(Extracted text):
════
All photos used in this article are used with permission. Please respect the contributors and do not reprint their photos. Thank you.
When in Pongal?
Pongal usually falls every year on January 14. This is equal to the Tamil Calendar date of Thai 1. More about Tamil Calendar here.
How many days is Pongal?
Pongal is four days- each day has a different significance. However, in cities Pongal is generally celebrated on January 14 only, where as in villages it is up to four days.
Is Pongal a government or public holiday?
Yes, Thai Pongal or January 14 is a public holiday. Many government offices, colleges, schools and others may have a holiday on this day. Calendar of social and spiritual holidays here.
Is Pongal only in Tamil Nadu?
Yes, Pongal is only in Tamil Nadu. Other states have holidays during this time, such as Sankranti, Makara Jyoti, and Kite festival, but Pongal is the harvest festival, where as the others are not celebrated for harvest reasons. Other parts of India have their harvest festivals at different times of the year.
What is celebrated on the different days of Pongal?
Bhogi, the first day which is the last day of Mazhagi madam (month) is used for cleaning and preparing the house and grounds for the festival.More on Bhogi here.
Thai Pongal is the day most people celebrate Pongal, especially for those only observing it on one day. This day falls on Tamil month Thai day 1. This is the day for harvesting new rice and making Pongal (a dish). More on Thai Pongal here.
Maatu Pongal is the day celebrated and dedicated to bovines/cows (maatu). Families will clean and decorate their cows in the village. In only selected villages, people prep bulls for bull fighting and bull racing. I did not experience this in the village I celebrated Pongal in. More about Maatu Pongal.
Kaanum Pongal/Thiruvalluvar Day is dedicated to visiting family in other villages or going to the family temple.( Kaanum means ‘we see’ in Tamil.) Thiruvalluvar is a famous poet in Tamil history. Some people dedicated this day to him, reading his and other poetry and Tamil literature. More about Kaanum Pongal/Thiruvalluvar Day.
What does Pongal mean?
In Tamil, Pongal means ‘boiling over’ (English translation) it is also the name of a dish (food).
What is Pongal –the food item?
Pongal is freshly harvested rice with moong dhal boiled to a consistency of porridge. It is made both salty and sweet. When it’s made salty/savory - salt, mild spices and ghee are added (known as ven pongal – ven means white). Sweet pongal, known as chakkara pongal, is boiled with jaggery (raw brown sugar), raisins, nuts and milk. More menu items eaten for pongal here.
How is Pongal eaten?
Ven pongal is eaten with a side of sambar (stew with vegetables and lentils), and vada (lentil donuts) with a side of chutney (Indian salsa made of coconut, tomato or other vegetables). Sweet pongal, depending on the family tradition is actually eaten first or after the meal. Many Indian families I stayed with in Tamil Nadu would eat sweets first for special occasions. It was considered auspicious to put a bit of sweet dish (dessert) on the banana leaf of steel plate to eat before the actual meal items were placed on it.
════
Collected data:
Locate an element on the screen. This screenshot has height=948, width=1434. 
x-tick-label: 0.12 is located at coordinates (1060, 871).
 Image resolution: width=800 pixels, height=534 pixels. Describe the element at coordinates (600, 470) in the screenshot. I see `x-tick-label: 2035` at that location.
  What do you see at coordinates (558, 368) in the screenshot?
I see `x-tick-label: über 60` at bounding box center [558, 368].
════
(What is needed): Reproduce everything in the Pongal text from "When in Pongal?" down to "to four days.", changing "January 14" to "14 January". The collected data has no connection to the Pongal text.

(Result of this task):
When in Pongal?
Pongal usually falls every year on 14 January. This is equal to the Tamil Calendar date of Thai 1. More about Tamil Calendar here.
How many days is Pongal?
Pongal is four days- each day has a different significance. However, in cities Pongal is generally celebrated on 14 January only, where as in villages it is up to four days.